• _WHAT THIS TASK INVOLVES_:
For the data below, give again exactly the lines from the one containing "Police (108, 1737)" through the one containing "Image resolution: width=285, height=2576.", both ends included, and no others.

• _INFORMATION PROVIDED_:
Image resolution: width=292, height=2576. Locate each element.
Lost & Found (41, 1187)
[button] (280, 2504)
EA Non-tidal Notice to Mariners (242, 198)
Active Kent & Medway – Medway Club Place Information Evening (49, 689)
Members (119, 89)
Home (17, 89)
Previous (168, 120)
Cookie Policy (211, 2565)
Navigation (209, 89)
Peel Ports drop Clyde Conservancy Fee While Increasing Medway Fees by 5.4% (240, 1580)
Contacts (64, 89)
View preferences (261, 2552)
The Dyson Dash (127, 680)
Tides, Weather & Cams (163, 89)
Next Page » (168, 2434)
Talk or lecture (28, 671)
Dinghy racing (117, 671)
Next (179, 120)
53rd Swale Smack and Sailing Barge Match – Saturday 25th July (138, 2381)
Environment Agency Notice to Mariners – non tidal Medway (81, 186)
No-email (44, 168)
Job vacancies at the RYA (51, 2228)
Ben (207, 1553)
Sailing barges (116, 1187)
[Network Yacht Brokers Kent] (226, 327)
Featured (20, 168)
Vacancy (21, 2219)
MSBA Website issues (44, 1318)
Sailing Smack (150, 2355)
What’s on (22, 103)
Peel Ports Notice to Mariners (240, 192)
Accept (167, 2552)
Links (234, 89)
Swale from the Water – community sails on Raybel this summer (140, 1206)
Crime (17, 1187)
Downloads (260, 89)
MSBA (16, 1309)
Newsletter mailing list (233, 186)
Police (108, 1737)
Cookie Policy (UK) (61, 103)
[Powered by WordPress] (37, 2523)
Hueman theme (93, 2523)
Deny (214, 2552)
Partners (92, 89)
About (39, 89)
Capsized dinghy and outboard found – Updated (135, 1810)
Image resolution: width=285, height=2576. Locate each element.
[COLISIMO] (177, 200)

• _SOLUTION BELOW_:
Police (108, 1737)
Cookie Policy (UK) (61, 103)
[Powered by WordPress] (37, 2523)
Hueman theme (93, 2523)
Deny (214, 2552)
Partners (92, 89)
About (39, 89)
Capsized dinghy and outboard found – Updated (135, 1810)
Image resolution: width=285, height=2576. Locate each element.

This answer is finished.